NSW Premier Dominic Perrottet has revealed the back-to-school plans for students, parents and teachers.
A key plank of the plan will be the use of rapid antigen tests for students and staff, to be taken twice a week, the premier told reporters in Sydney on Sunday.
Up to six million tests are being sent to 3000 public, Catholic and independent schools across NSW ahead of the start of term.
Once the tests are delivered to schools by Wednesday, parents will be able to arrange a time to pick up the kits once they are contacted by school staff.
Education Minister Sarah Mitchell on Sunday revealed schools would no longer be closed once a positive case was identified, and contact-tracing would not be completed.
“If you are testing negative that’s great, come to school, but if you happen to get a positive test you need to let your principal know that you have tested positive to Covid,” Ms Mitchell said.
“You also need to let NSW Health know through the Services NSW app but we will no longer be closing schools when there is a positive Covid case in that community and we will not be conducting contact tracing anymore.”
“We are really moving schools in line with what we see in community settings, but parents and carers and family members will be notified if there is COVID in your school community.”
Schools will be required to carry out an improved cleaning regimen, while limited visitors will be allowed on school grounds.
Face masks will be made mandatory for all teachers and high school students, but not primary school children.
Air purifiers are being installed in “problem areas” and windows in older buildings are being repaired to ensure they can be opened and allow appropriate airflow.
School staff will have to be double-vaccinated, while music, school sport and assemblies have all been given the green-light to go ahead.
Overnight camps are also allowed with “risk planning” and parental consent.

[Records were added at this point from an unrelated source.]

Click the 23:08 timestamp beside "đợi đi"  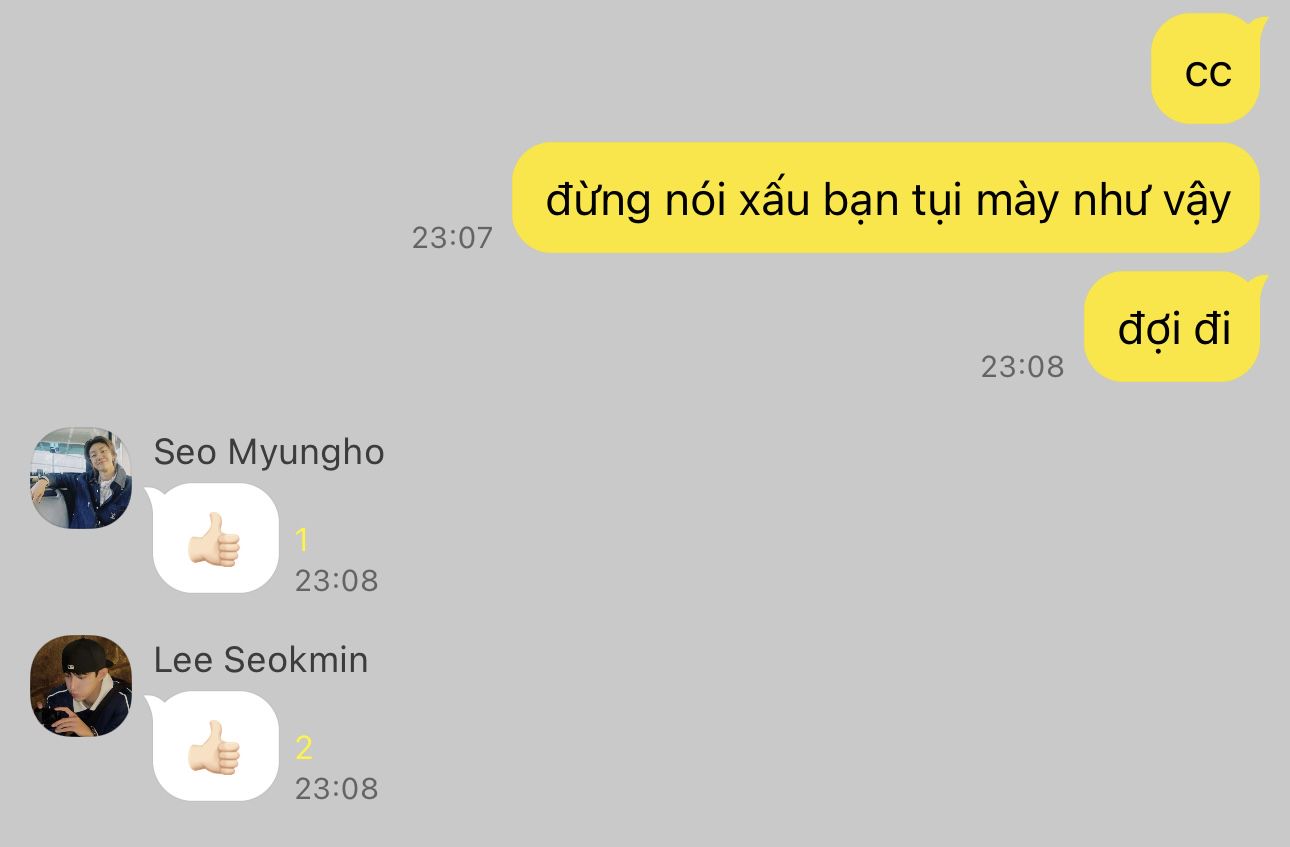pos(1022,366)
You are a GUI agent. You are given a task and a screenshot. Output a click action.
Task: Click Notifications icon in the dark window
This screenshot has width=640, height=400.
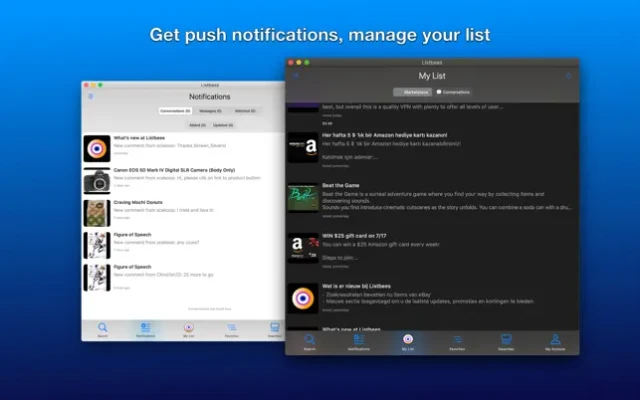point(358,342)
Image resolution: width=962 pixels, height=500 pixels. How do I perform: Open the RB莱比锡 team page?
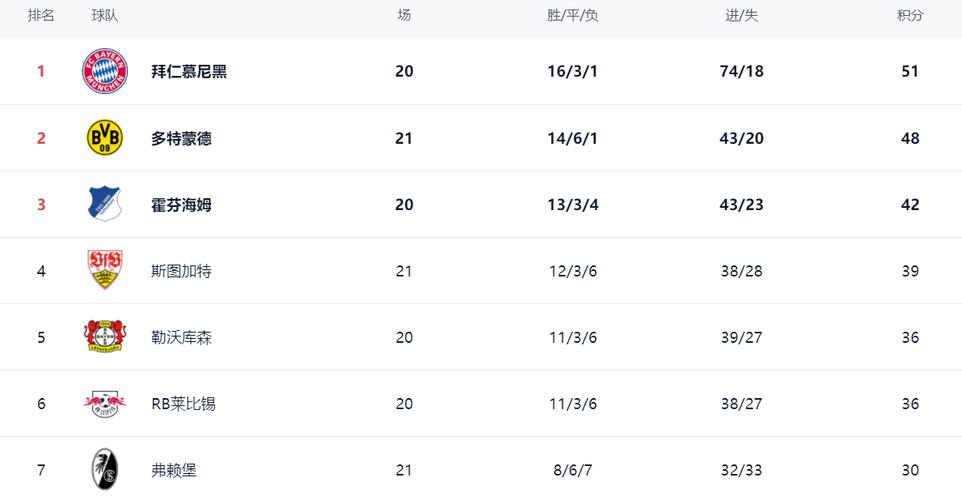pos(183,404)
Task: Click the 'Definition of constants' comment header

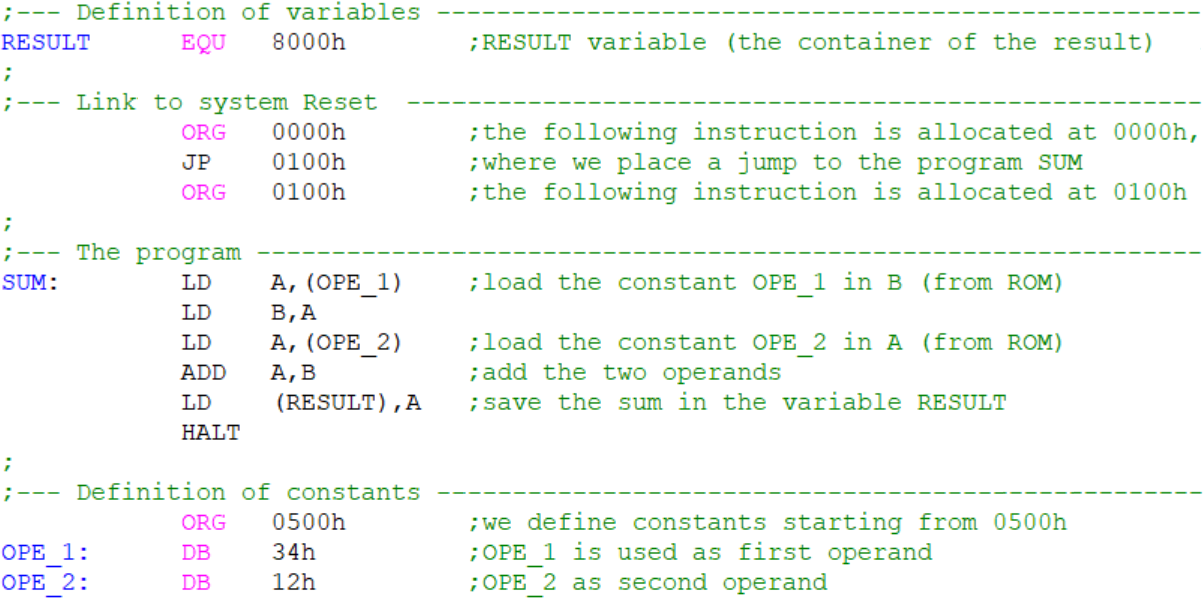Action: 248,493
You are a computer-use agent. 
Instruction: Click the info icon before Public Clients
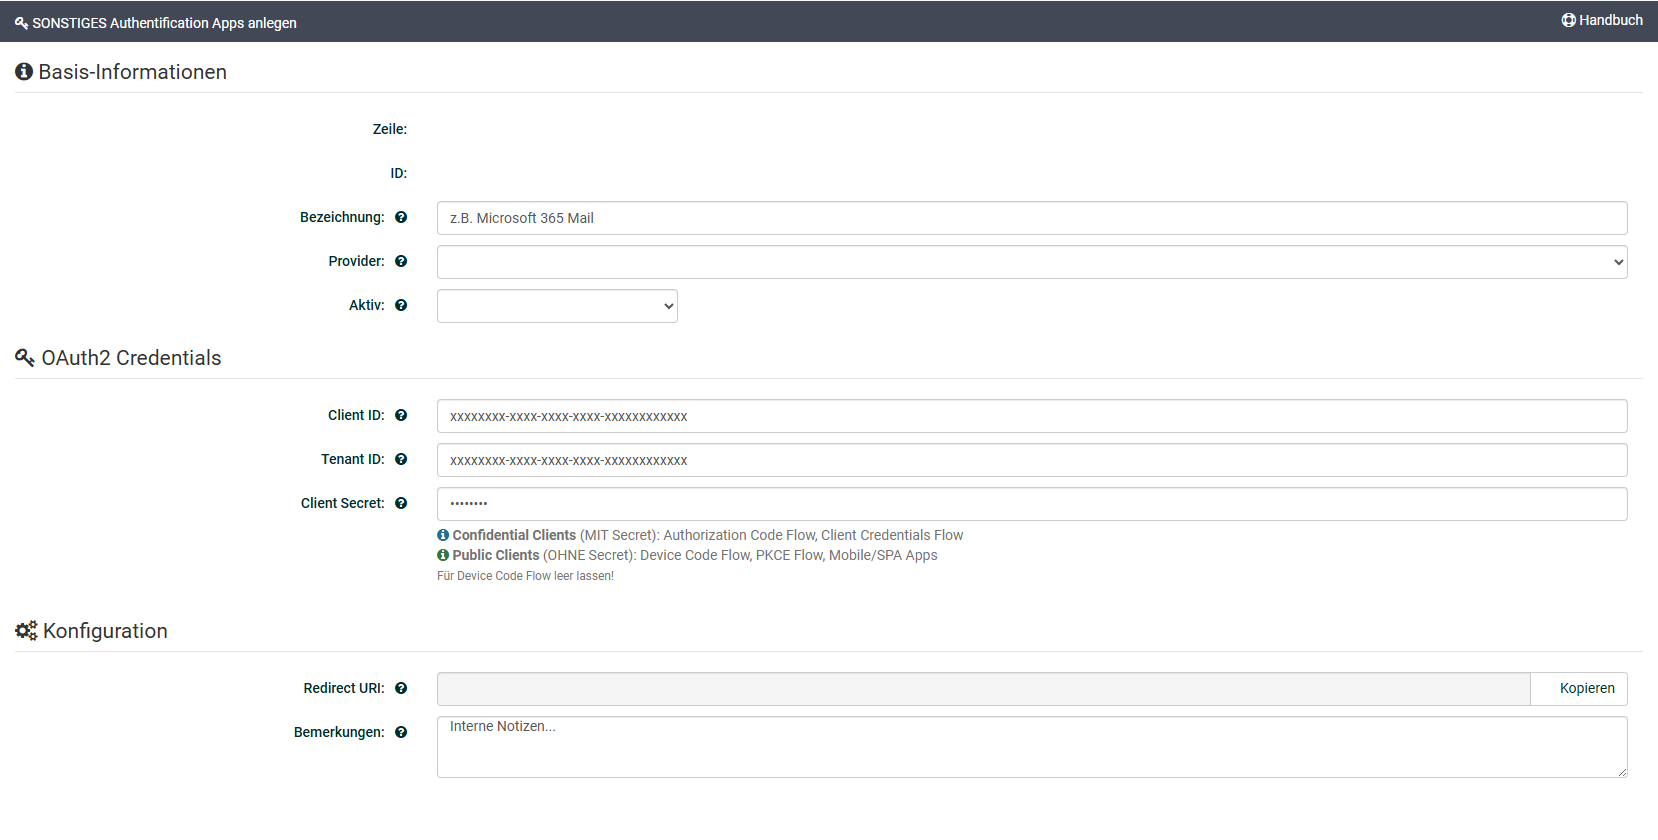pos(443,555)
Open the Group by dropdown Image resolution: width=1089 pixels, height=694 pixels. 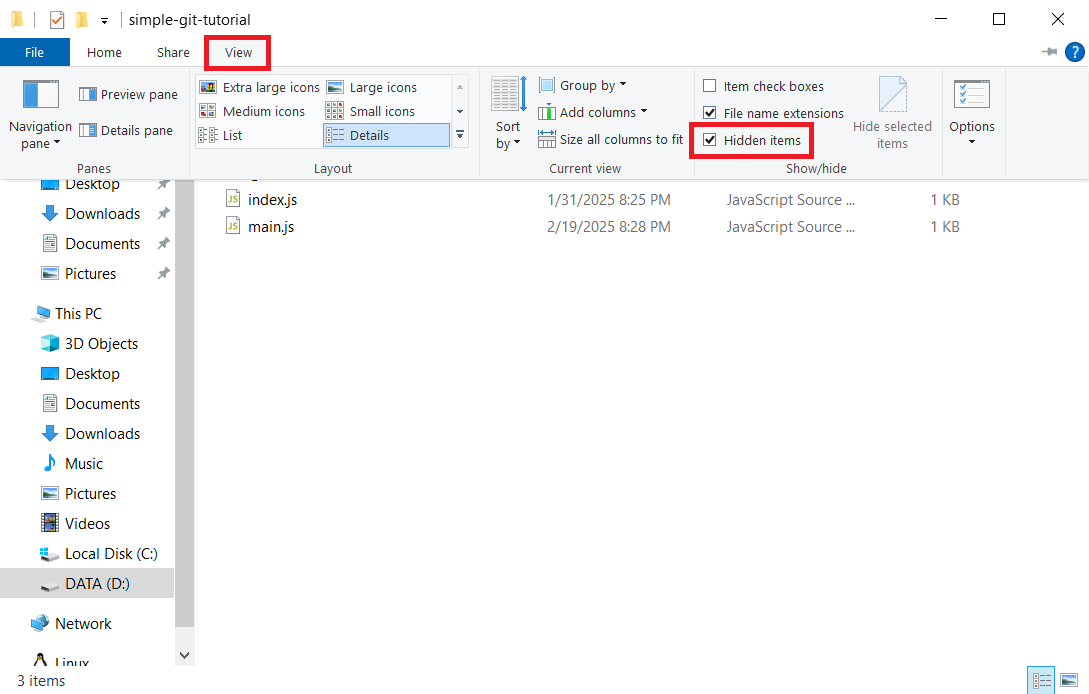pos(583,85)
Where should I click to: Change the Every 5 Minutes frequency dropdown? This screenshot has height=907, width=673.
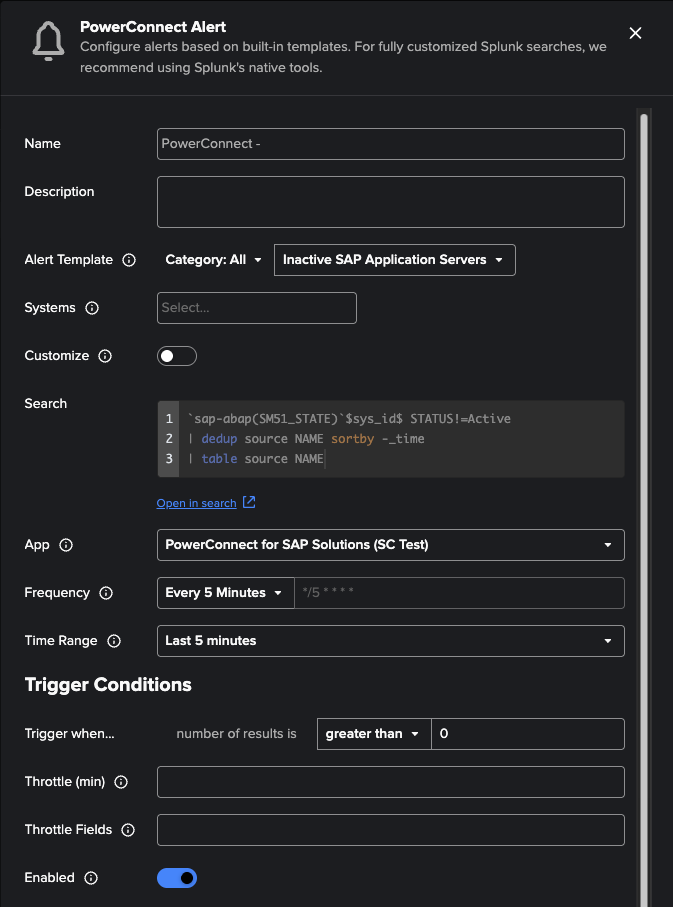pyautogui.click(x=225, y=593)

The premier said he highly recommended students in Year 3 and above wear masks and said visits would be limited to schools to ensure the Covid-safe plans could be undertaken.
“We are incredibly confident that while there will be disruption, as we move through this period of time and as we know through this wave of the latest outbreak of COVID, there will be challenges that come our way,” Mr Perrottet said.
“We need to make sure that we have kids back in the classroom in a safe way, and I think the work that has occurred right here in our state with the Department of Education, it has been a significant effort.”
Mr Perrottet said he understood some parents may be “anxious” but said kids “do better” in the classroom.
Some children have already missed a quarter of their schooling, he said.
“It is what is best for mental health and social outcomes,” Mr Perrottet said.
Chief Health Officer Dr Kerry Chant said while she supported face-to-face learning, there was expected to be some infections in schools.
“We are calling upon all parents to ensure that any children with symptoms are not sent to school,” Dr Chant said.
“We are likely to see some transmission in schools, but the strategies that have been put in place by Education, in conjunction with Health, are strong.”
Dr Chant is urging parents to minimise their children’s activities in the first four weeks of schooling, such as sleepovers and “other activities that might drive infection” to preserve face-to-face time at schools.
The testing regimen will be in place for the first four weeks of term before being reviewed for the future.
Teachers and children at day care centres will also be offered RAT kits for testing twice-a-week.